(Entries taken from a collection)

* * * *

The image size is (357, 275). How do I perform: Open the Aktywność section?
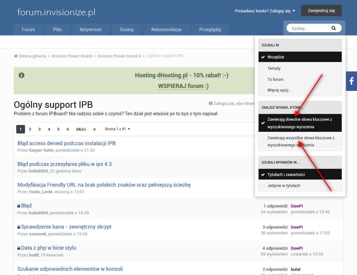(91, 30)
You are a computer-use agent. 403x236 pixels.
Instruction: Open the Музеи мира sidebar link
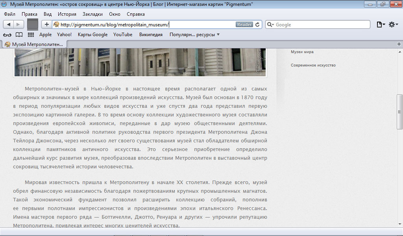[302, 52]
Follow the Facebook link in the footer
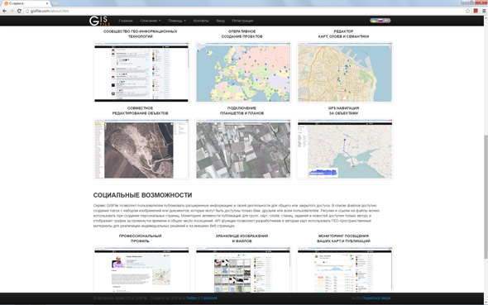Image resolution: width=488 pixels, height=305 pixels. click(x=208, y=298)
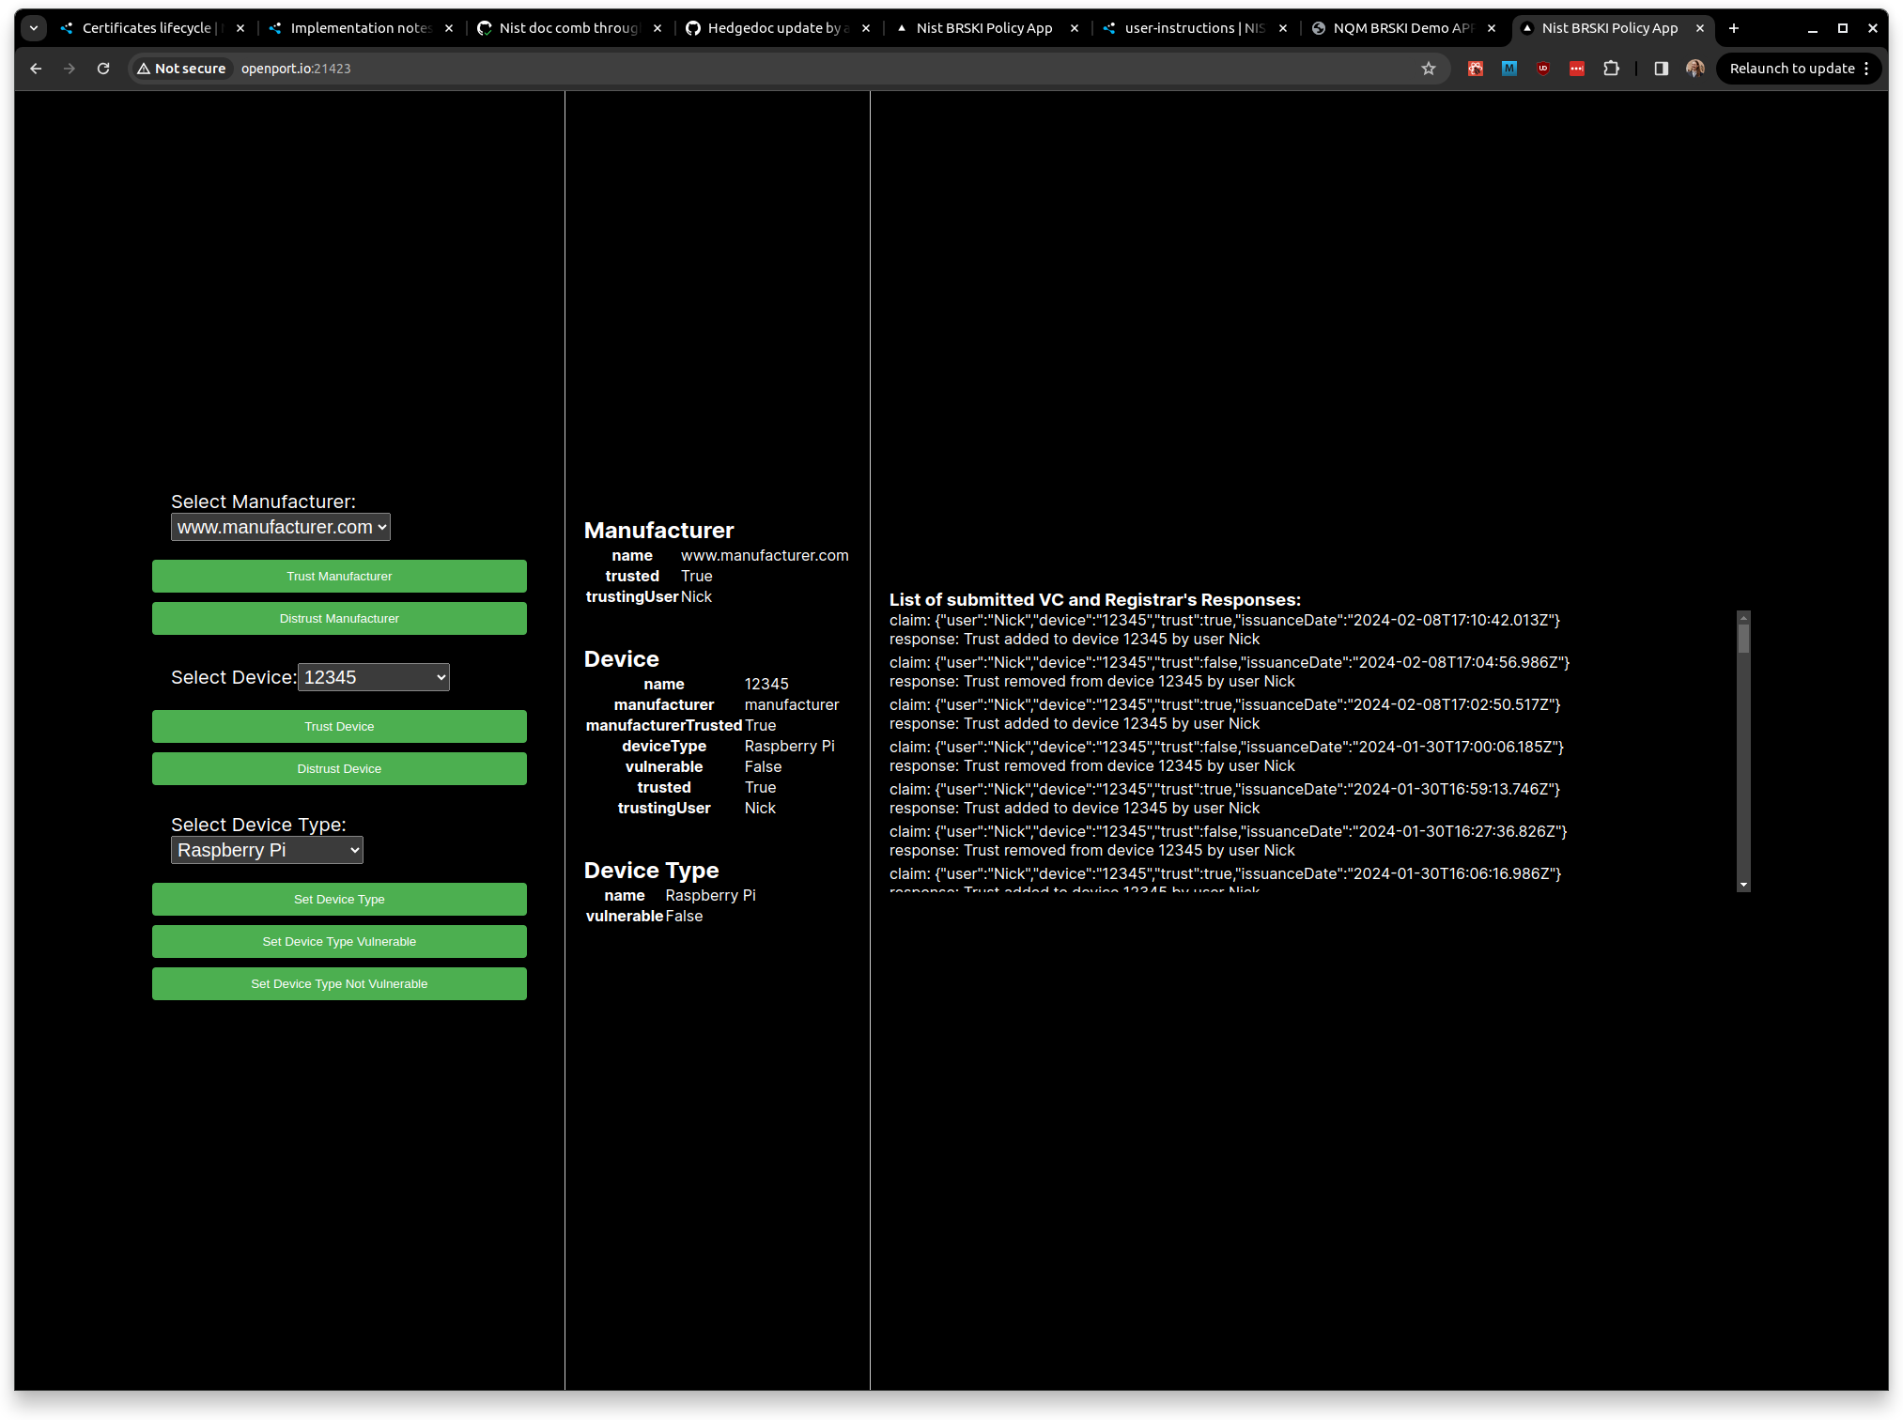This screenshot has height=1420, width=1903.
Task: Toggle the browser side panel icon
Action: [x=1661, y=69]
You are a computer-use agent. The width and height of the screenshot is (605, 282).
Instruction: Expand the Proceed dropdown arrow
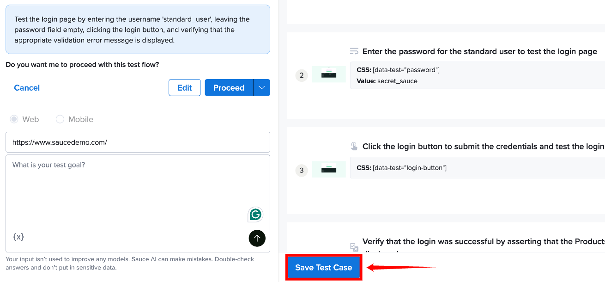[262, 87]
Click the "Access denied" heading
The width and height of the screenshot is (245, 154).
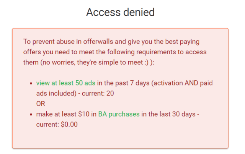121,12
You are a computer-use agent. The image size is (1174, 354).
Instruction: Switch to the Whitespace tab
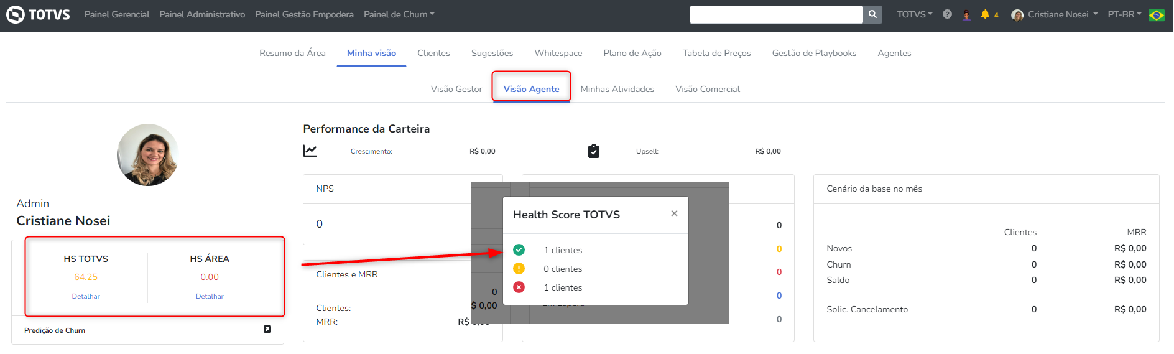pyautogui.click(x=558, y=53)
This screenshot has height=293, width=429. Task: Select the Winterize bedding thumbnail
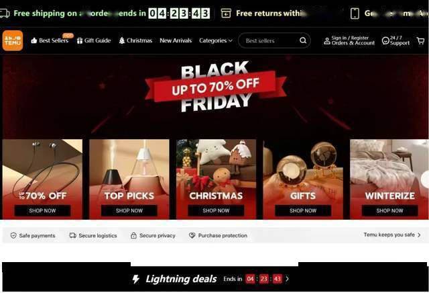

* * * *

TASK INSTRUCTIONS: Repeat the records above exactly, without any pictures.

RESULT OF THIS TASK:
The image size is (357, 275). How do I perform: Open the Aktywność section?
(91, 30)
You are a computer-use agent. 403x236 pixels.
Instruction: Open the Музеи мира sidebar link
[302, 52]
Follow the Facebook link in the footer
Image resolution: width=488 pixels, height=305 pixels. click(x=208, y=298)
This screenshot has height=1420, width=1903.
Task: Toggle the browser side panel icon
Action: [x=1661, y=69]
You are a computer-use agent. The width and height of the screenshot is (605, 282).
Instruction: Expand the Proceed dropdown arrow
[262, 87]
Click the "Access denied" heading
The width and height of the screenshot is (245, 154).
121,12
You are a computer-use agent. The image size is (1174, 354).
Instruction: Switch to the Whitespace tab
pyautogui.click(x=558, y=53)
This screenshot has height=293, width=429. Task: Select the Winterize bedding thumbnail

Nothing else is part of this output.